Customer loyalty is another benefit Sun Cities Tire enjoys. Wally figures they are now serving their third generation of customers. “The first followed us here, then their children and now even their grandchildren come to us.” He reports that a young woman has enthusiastically volunteered to develop a store Web site, with the help of the store manager.

Another reason for success is experience. Wally had been with Bridgestone Americas for 19 years before opening the store in Sun City West. “I designed this store around all the successful corporate Firestone stores that I ran in Nebraska, Iowa and Arizona,” says Wally. He sat down with an architect and numerous designs that Firestone’s real-estate department offered and custom-designed everything from where he wanted equipment to how he wanted the store to sit on the lot – with 42 parking places.

The store features eight drive-through bays, arranged four back-to-back, with a sales floor that seats eight customers, a small office and back room with racks for 500 tires. This space also has well-organized and labeled shelves for fluids, filters, belts and batteries – “All the ‘be-back’ stuff that has to be in the back room,” says Wally, “because if you have to order it, the customer won’t ‘be back.’”

This attention to detail may offer another explanation why Sun Cities Tire saw a 10% sales increase 2009 over 2008, from $2 million to $2.2 million, with a level car count. “We look at things others don’t: wiper blades, turn signals, cabin air filters,” Wally notes.
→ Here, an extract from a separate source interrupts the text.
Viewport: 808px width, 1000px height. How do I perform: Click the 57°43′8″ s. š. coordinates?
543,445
He doesn’t look for big-dollar repairs. “It may sound trite, but if you look at over 10,000 cars a year, little parts and doing a few alignments to improve fuel economy adds up.” A $15-to-$20-a-car average over the prior year made the difference, he believes.

Advocates for Education
Cathy, who handles grassroots marketing and direct-mailing for the store, takes the lead in its community involvement. This includes having the store participate in Toys for Tots, sponsoring bowling and slow-pitch softball teams, and donating oil changes and life-time alignments to be raffled off at charity events.
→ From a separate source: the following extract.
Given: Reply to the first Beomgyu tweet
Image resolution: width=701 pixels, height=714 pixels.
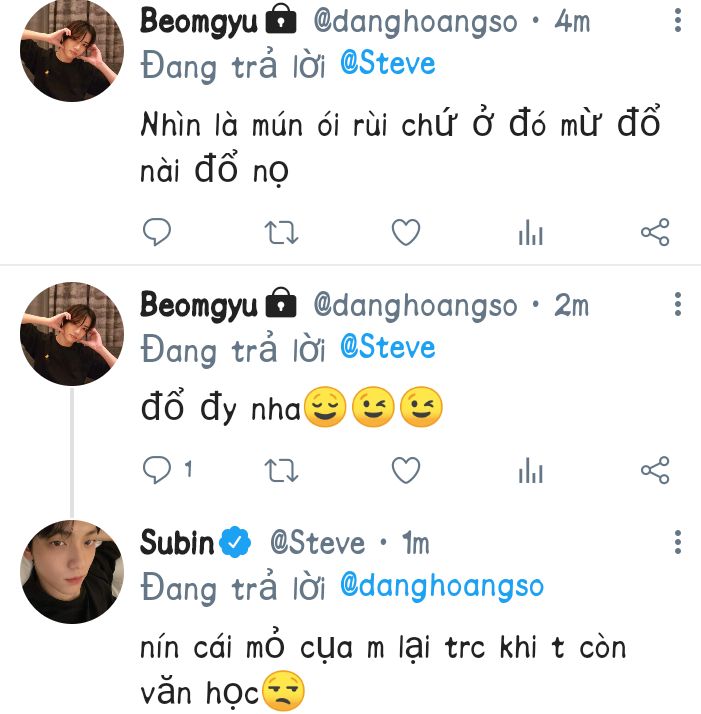Looking at the screenshot, I should click(156, 233).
The store also provides 26 first graders from the Orangewood Elementary School with school clothes, backpacks and shoes. Sun Cities also supports the clothing exchange at Ira Murphy School in Peoria, Ariz., so students from families facing home foreclosure or other hardships will still have a choice of clothes to wear.

Cathy’s and Wally’s involvement with local schools is more than elementary. Since moving to the area from Nebraska in the mid-1980s, Wally has hired Universal Technical Institute Inc. (UTI) students from the Arizona campus. You might say he provides them with a grad school of sorts.

Wally considers the best of these students to be “diamonds in the rough,” where the on-the-job training he offers helps to polish them and develop their work ethic. “I like to get ‘green’ kids because they don’t have bad habits. I like to teach them my way, and I like to think that’s the right way because of my success,” Wally asserts.

He now tries to pass along the lessons he learned going from a tire changer on up to independent shop owner. Wally says he can’t count all of the students he’s mentored over the years, but figures he’s employed an average of two students at any given time. Three UTI grads work for him now; two who worked at the shop while they were students and one since graduation.

Cathy encourages the UTI students to get as much education as they can, especially all the ASE certifications they can earn. Some of their students have moved on to accelerated programs in other states. “If they have the ability to go onto special OEM programs, we encourage that,” says Cathy.

“We want them all to better themselves and do well, because the only way you can bring integrity back to the auto industry is to have people who know what they’re doing.”